--- Data for analysis Enclosed Below ---

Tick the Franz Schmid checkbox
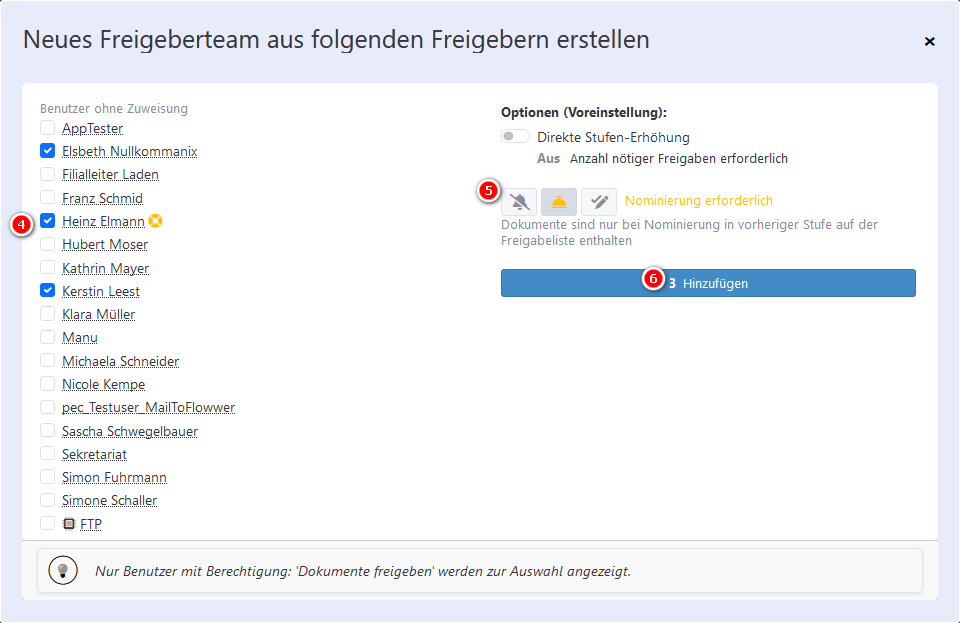The height and width of the screenshot is (623, 960). point(47,197)
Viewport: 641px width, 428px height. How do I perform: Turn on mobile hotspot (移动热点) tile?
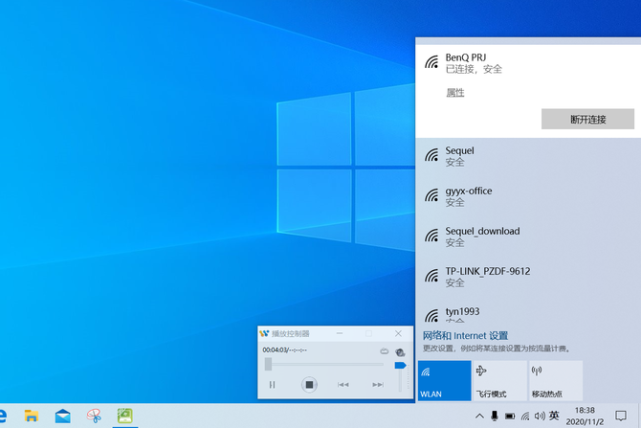point(555,381)
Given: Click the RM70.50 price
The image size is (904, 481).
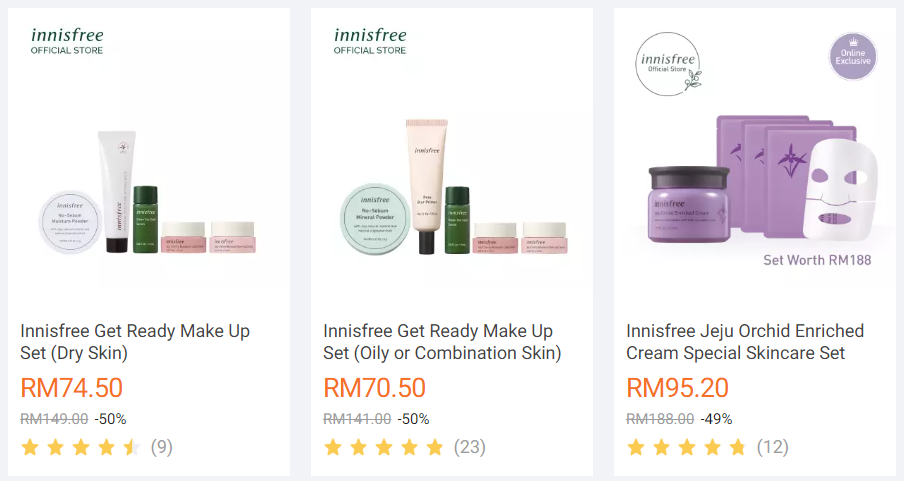Looking at the screenshot, I should point(374,388).
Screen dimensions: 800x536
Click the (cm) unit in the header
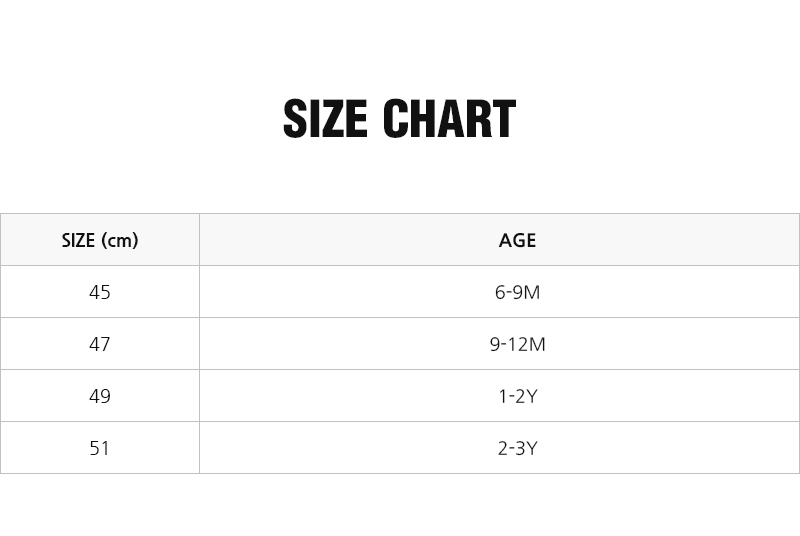[x=120, y=240]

--- End of Enclosed Data for analysis ---

Retype the records in full. Do not carry over the images.

Tick the Franz Schmid checkbox
The height and width of the screenshot is (623, 960). point(47,197)
Viewport: 641px width, 428px height. How do I perform: Turn on mobile hotspot (移动热点) tile?
point(555,381)
Given: Click the RM70.50 price
The image size is (904, 481).
Looking at the screenshot, I should point(374,388).
Screen dimensions: 800x536
Click the (cm) unit in the header
[x=120, y=240]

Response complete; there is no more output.